▶ STATED TASK A
Please decide whether each statement below agrees with the reflection on U.S. Route 83, answering yes or no and quoting the words of the text that decide it.
(i) The writer has seen the highway change from a two-lane road into a four-lane one.
(ii) The sound of traffic on the highway reaches the writer's house.
(iii) The writer describes the route as a corridor from North Dakota to Montana.

▶ TEXT SHOWN
· · · ·
Gentle Reader: My recent participation in the Facebook Page for Fans of U.S. Route 83 has caused me to reflect on the important touchstone that stretch of road has been for me and its vital role as corridor from North Dakota to Texas.
For virtually all of my life U.S. Highway 83 has been my pathway into respite and recreation then back to civilization. I’ve watched it grow from a rolling 2-lane, barely paved road to a straightened and widened 4-lane with turn lanes at congested junctions and even bypasses around city centers. It is the place where I get a pulse on north south commerce and fresh shrimp trucked to my city from near its southern terminus. I’ve watched the growth of energy development with electrical transmission lines crossing the highway and now wind farms and countless turbines are within easy view. Coal plants, oil wells and water diversion. From my house, I can hear the high-pitched hum of tires on its pavement.
· · · ·
▶ STATED TASK B
In the listing, rewrite the lines between the one holding "网站首页 (315, 433)" and the one holding "ISO27001 (512, 1843)", inclusive, changing "pixel" to "point" and keeping everything else the same.

▶ Saved entries
· · · ·
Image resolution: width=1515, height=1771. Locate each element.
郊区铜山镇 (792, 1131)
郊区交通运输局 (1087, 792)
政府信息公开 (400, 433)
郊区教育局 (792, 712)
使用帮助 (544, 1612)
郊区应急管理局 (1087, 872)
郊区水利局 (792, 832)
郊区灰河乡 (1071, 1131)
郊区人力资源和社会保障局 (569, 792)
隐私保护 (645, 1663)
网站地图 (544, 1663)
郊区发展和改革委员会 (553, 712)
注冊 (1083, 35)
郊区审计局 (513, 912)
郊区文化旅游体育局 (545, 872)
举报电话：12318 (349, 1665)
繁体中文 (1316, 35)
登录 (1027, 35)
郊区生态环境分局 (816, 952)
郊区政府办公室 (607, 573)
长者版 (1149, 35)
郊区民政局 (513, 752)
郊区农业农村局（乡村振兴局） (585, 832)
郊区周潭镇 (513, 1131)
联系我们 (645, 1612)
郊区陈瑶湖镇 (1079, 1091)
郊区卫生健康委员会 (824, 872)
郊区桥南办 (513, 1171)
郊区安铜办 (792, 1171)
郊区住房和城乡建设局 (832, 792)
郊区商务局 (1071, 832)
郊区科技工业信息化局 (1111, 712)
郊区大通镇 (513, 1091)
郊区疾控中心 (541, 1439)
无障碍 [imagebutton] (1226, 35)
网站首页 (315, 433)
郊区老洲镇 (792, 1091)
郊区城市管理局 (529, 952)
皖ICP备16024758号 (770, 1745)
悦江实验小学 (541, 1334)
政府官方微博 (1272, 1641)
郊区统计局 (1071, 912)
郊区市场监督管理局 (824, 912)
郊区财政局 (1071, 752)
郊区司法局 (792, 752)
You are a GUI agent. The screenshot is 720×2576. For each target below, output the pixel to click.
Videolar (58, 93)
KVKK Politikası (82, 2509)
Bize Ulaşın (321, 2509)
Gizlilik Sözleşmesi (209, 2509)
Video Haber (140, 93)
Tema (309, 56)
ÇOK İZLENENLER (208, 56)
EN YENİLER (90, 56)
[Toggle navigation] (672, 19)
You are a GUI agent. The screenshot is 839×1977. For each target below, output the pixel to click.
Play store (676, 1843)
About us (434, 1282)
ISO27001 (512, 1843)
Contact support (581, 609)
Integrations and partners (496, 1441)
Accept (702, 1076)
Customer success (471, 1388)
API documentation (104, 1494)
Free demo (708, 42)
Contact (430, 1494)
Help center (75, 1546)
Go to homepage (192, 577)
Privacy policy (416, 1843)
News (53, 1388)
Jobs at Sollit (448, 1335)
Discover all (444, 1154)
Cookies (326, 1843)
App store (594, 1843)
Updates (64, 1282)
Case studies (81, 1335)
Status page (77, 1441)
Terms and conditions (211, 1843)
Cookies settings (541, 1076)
· · · ·
▶ COMPLETE OUTPUT A
(i) Yes: "I’ve watched it grow from a rolling 2-lane, barely paved road to a straightened and widened 4-lane"
(ii) Yes: "From my house, I can hear the high-pitched hum of tires on its pavement."
(iii) No: "its vital role as corridor from North Dakota to Texas"

▶ COMPLETE OUTPUT B
网站首页 (315, 433)
郊区老洲镇 (792, 1091)
郊区城市管理局 (529, 952)
皖ICP备16024758号 (770, 1745)
悦江实验小学 (541, 1334)
政府官方微博 (1272, 1641)
郊区统计局 (1071, 912)
郊区市场监督管理局 (824, 912)
郊区财政局 (1071, 752)
郊区司法局 (792, 752)
You are a GUI agent. The screenshot is 720×2576. For each target below, output the point to click.
Videolar (58, 93)
KVKK Politikası (82, 2509)
Bize Ulaşın (321, 2509)
Gizlilik Sözleşmesi (209, 2509)
Video Haber (140, 93)
Tema (309, 56)
ÇOK İZLENENLER (208, 56)
EN YENİLER (90, 56)
[Toggle navigation] (672, 19)
You are a GUI agent. The screenshot is 839×1977. For each target below, output the point to click.
Play store (676, 1843)
About us (434, 1282)
ISO27001 (512, 1843)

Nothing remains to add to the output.